As a student, Arbetz was one of the founders of “Cyber School,” which offered workshops, courses, and summer camps to train youth in cybertechnology fields. He is also the founder of “Wings of Money,” a nonprofit that educates students for financial fluency and provides them with tools to pursue a successful career in the high-tech world, one of the most coveted professions in Israel. Arbetz runs a similar program for outstanding second and third grade students in the elementary school in Or Akiva, where his son Gilad studies. “I wanted him to be exposed to the world of high-tech programming and robotics at a young age, and I used that desire to promote a program for the benefit of the whole school,” says Arbetz.

He believes that AMIT’s Gogya educational philosophy is turning education on its head—in a good way.

In the past, school was very rigid, he explains: “The teacher comes and ‘feeds’ us the material for 45 minutes, and then you have to throw it back out on the test.” Today’s history lessons, on the other hand, may feature an analysis of the war between Russia and Ukraine, giving students the opportunity to use past insights to understand the current conflict and try to outline a solution or forecast. “It will help the student develop much more successfully,” says Arbetz. “There is an opinion today that many subjects will not exist in a decade, but the skills you give a student will always be with him.”

The goal isn’t for every student to one day work in high-tech, he says. But guiding students to high-tech professions, and especially encouraging entrepreneurial development, are, in his opinion, an important opportunity for growth and fulfillment.

“We as a society have a responsibility to encourage openness, understanding, and appreciation for every person who works and develops in his or her field,” says Arbetz. “If you become a successful entrepreneur in high-tech, you will probably make more money than a carpenter or an electrician, but both work to develop the country and the world.”

It’s important to him that every student be able to create his or her own dream. “The idea is to expose them to a rich and diverse world, and then let them choose,” he says.

His goal is aligned with AMIT’s: to make high-tech careers possible for students on the periphery who would never have dreamed of such options.

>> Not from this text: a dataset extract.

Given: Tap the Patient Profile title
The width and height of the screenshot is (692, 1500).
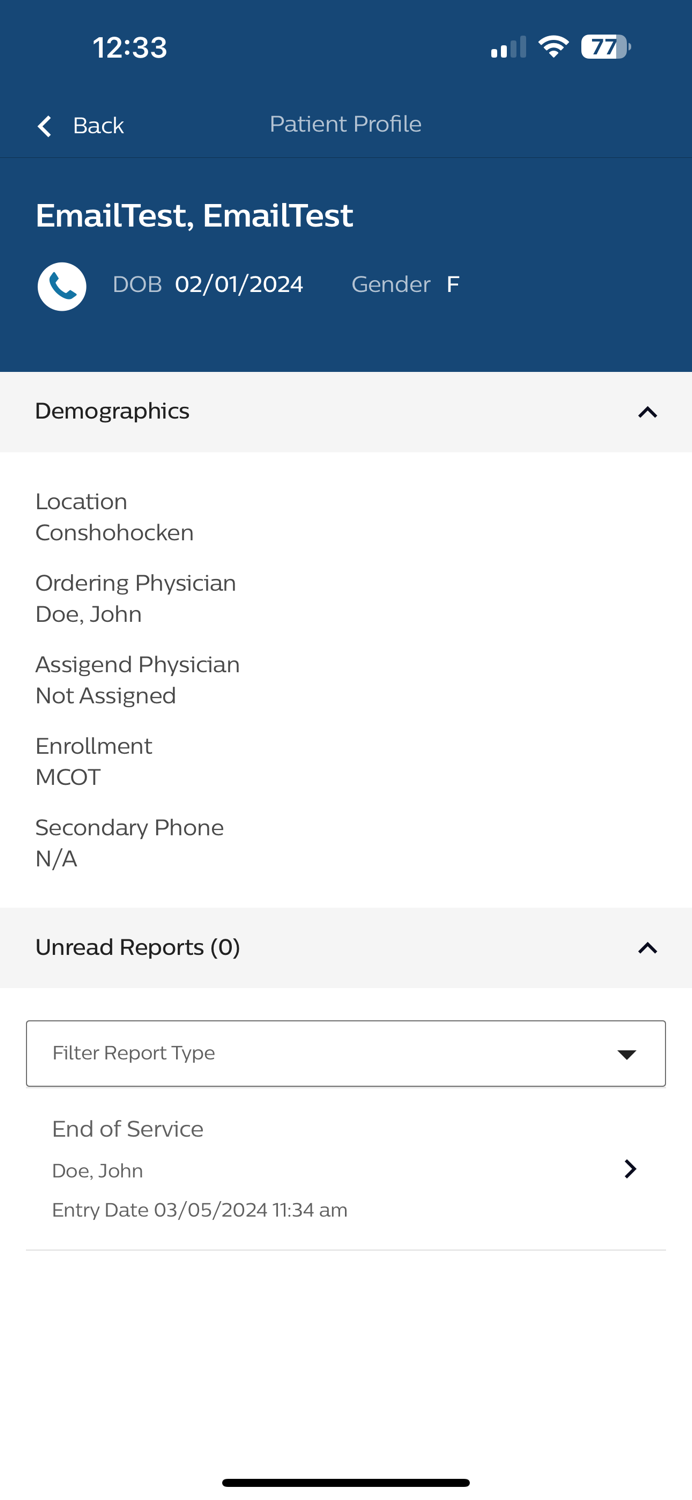Looking at the screenshot, I should tap(346, 123).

“Today, the range of places you will reach in employment is largely determined by the location and population in which you were raised,” says Arbetz. “For example, you don’t see high-tech experts in Beit She’an, so a student there will not aspire to such goals. In many cases it’s a psychological barrier, a belief that I cannot do it and do not have the skills for that.”

That’s where education plays such a critical role.

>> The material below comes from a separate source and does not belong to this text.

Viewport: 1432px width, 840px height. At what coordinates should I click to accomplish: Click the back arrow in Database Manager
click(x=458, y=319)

“Through AMIT’s ecosystem tracks, I see that when you expose boys and girls to the worlds of cyber and software, and other advanced content fields, they see it as cool. They have fun and realize they are capable,” he says.

In addition to career preparation, an education system’s mission is to “understand, educate, and work on moral values” and produce graduates who are productive and contribute to the world, he says. The teachers serve as role models, leading by personal example when it comes to demonstrating values such as Zionism and caring about others.

“Yinon Aviad, my high school principal, would constantly talk about excellence and caring,” recalls Arbetz. “If we didn’t raise our chairs onto the tables at the end of the school day so that the cleaner could wash the floors more easily, he regarded this as a case of uncaring, and he believed that it harmed excellence.”

Arbetz credits the school’s extracurricular events—such as producing a Purim event, running a kiosk, and managing projects within the school—with helping him develop entrepreneurial skills. “All these things sowed in me the power to lead ventures,” he says.